I try not to put the entire ULS log here, it is massive and doesn’t do a good job of explaining what’s going on, so I put it into an excel file that shows the timeline of each event and highlighted the ones that are important to understand the life cycle of the workflow.  If you are serious about learning how to troubleshoot SharePoint Workflow issues, download the excel file and follow what I am going to explain below.

The following is the re-constructed picture of the life time of the failed workflow instance:

(Note: all the row numbers refer back to the row number in the excel attachment)

1. On row #4, the workflow is processing the “OnWorkflowActivated” event.  As you know this is the first event that every SharePoint workflow needs to have.  So you can say this is basically the start of the workflow.

2. On row #7, the workflow was “Successfully persisted”.  This marks the end of the “OnWorkflowActivated” event processing.  The reason why the workflow is persisted is because there is no more work in the workflow.

3. On row #13, the workflow starts” processing event OnWorkflowItemChanged” event.  The reason why this event got triggered is because there is an update on the list item that is associated with the workflow.

As I mentioned in the beginning, the customer’s workflow contains several “OnWorkflowItemChanged” activities that will respond to the workflow item changed at some point down the line.  We don’t need to know all the details about the workflow design.  All we know at this point is that there is a “Workflow item change” and we need to deliver the event to the workflow.

4. Anytime SharePoint needs to process the event, it needs to load the workflow instance into memory, that’s why on row #15 there’s “Loaded instance data”.  And any “loaded instance data” should be followed by an ULS event “Successfully persisted workflow instance” a couple rows down to mark the event of the event processing.  This is very important because if there is only the “start” but no “ending”, that means the workflow is not persisted correctly.  This is exactly what happened in this case.

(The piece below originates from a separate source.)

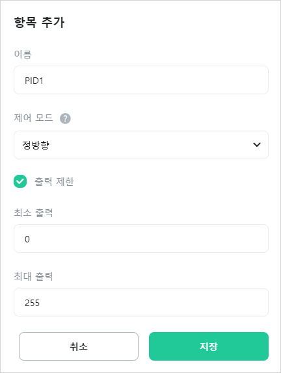
Task: Click the 이름 field label
Action: (23, 54)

5. On row #18, you will notice that the context switched to OWSTIMER.exe process.  Again, we don’t need to know why it switches, but we know that the timer service “begin processing events for instance”.  And the instance data was loaded into memory on row #21 (“Loaded instance data”) for processing the events.

6. As I said, if there is a “Loaded instance data”, there should be a “Successfully persisted workflow instance” following it and that’s in rown #33.  Notice that we are still in OWSTIMER.exe and the timestamps are very close so we are pretty sure row #33 corresponds to row #21.

7. On row #45, we switched back to “w3wp.exe” and on row #47, we “being processing events”.

Do you see the problem yet?  On step #4 (row #15) we loaded the instance into memory, but we never see a “Successfully persisted workflow” event afterwards.  And timer job jumped in the middle and did a lot of stuffs and persisted the workflow.

In other words, the workflow instance w3wp.exe loaded in row #15 was still hanging around in memory and its data is outdated because timer persisted a new instance into database on row #33.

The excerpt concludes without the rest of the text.